---- QUOTED PASSAGE

In an effort to keep you all completely informed of the ins and outs of this IVF cycle, I am delighted to share my experiences from my first day of injections. I aim to spare no precious details, my dear readers.
First of all, I must admit that as I suspected, I tossed and turned all night in anticipation of my first injection. I dreamed of dirty needles and being weak from loss of blood, among other unsettling things.
When I awoke, I discovered that I had started my period AGAIN. This basically makes...let's see...17 days STRAIGHT of either bleeding or spotting of some kind. Normally this would have freaked me right out, but I've calmly deduced that this second appearance of my period is probably due to the fact that I stopped the pre-IVF birth control pills on Monday. I guess I didn't expect to have a period after finishing the birth control because, well, I didn't think there was anything left to bleed! If anything, this is probably a good sign. It means my body is on the right cycle and responding well (so far - knock on wood) to the meds. Also, remember, this is the calm, still Hilary you're dealing with now.
I took a quick shower and came downstairs in my robe, all raring to go. I laid out the instructions and methodically set out all my supplies. I drew up the saline, carefully injected it into the dry Repronex and "swirled" the bottle around like the nurse showed me at orientation. However, this activity did produce copious amounts of tiny bubbles so either I swirled too hard or maybe the bubbles are unavoidable. I then drew up the fully mixed Repronex concoction into the syringe, switched needles and set the works down on the counter whilst I sterilized my pinched tummy-fold with an alcohol prep pad. My skin was ready to go. The needle was ready to go. Without hesitation, I went for it.

--------
---- MATERIAL PROVIDED

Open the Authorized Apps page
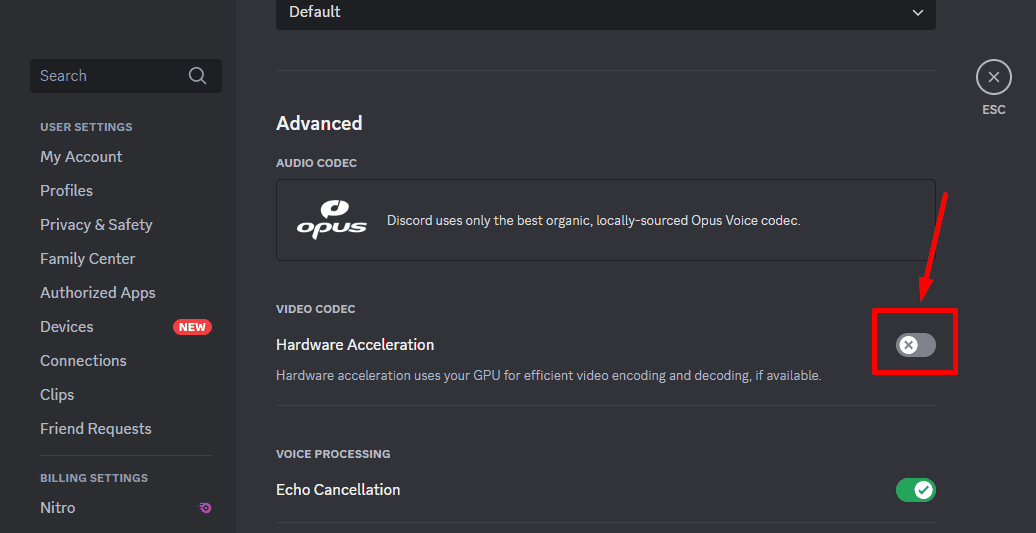 coord(98,293)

--------

ASSIGNED TASK 1
Answer these questions using the account of the first IVF injection day.
(a) What did the writer dream about during the night before the first injection?
(b) For how many days straight had the writer been bleeding or spotting?
(c) What did the writer use to sterilize the pinched tummy-fold?
ASSIGNED TASK 2
Continue the account of the first IVF injection day from where it stops.

ANSWER 1
(a) Dirty needles and being weak from loss of blood, among other unsettling things.
(b) 17 days.
(c) An alcohol prep pad.

ANSWER 2
I was surprised that it hurt like a son-of-a-bitch. It was A LOT more uncomfortable this morning than it was during my "practice" injection at the clinic. I think it's because the real medication actually stings quite a bit; at the clinic I just used saline to practice. But I did it, and shouted a bold "woo-hoo!" so that my husband could hear my song of success from his office at the back of the townhouse. I really was proud of myself.
While walking to work shortly thereafter, I noticed a strange euphorically spacey feeling come over me. Almost like I had a little red-wine buzz going. Perhaps it was due the guided meditation in my iPod, the adrenaline, or perhaps to my relief in having the first injection over with. Maybe I was having my very first medication "mood swing", albeit a positive one. I felt good, confident and happy.
Notably, around 3pm today, I noticed I've developed a bit of irritation at the injection site. I'm not worried about it, I know this can happen. But I do wonder what my abdomen will look like after another week of this! Oooooh stomach acne. That's HOT.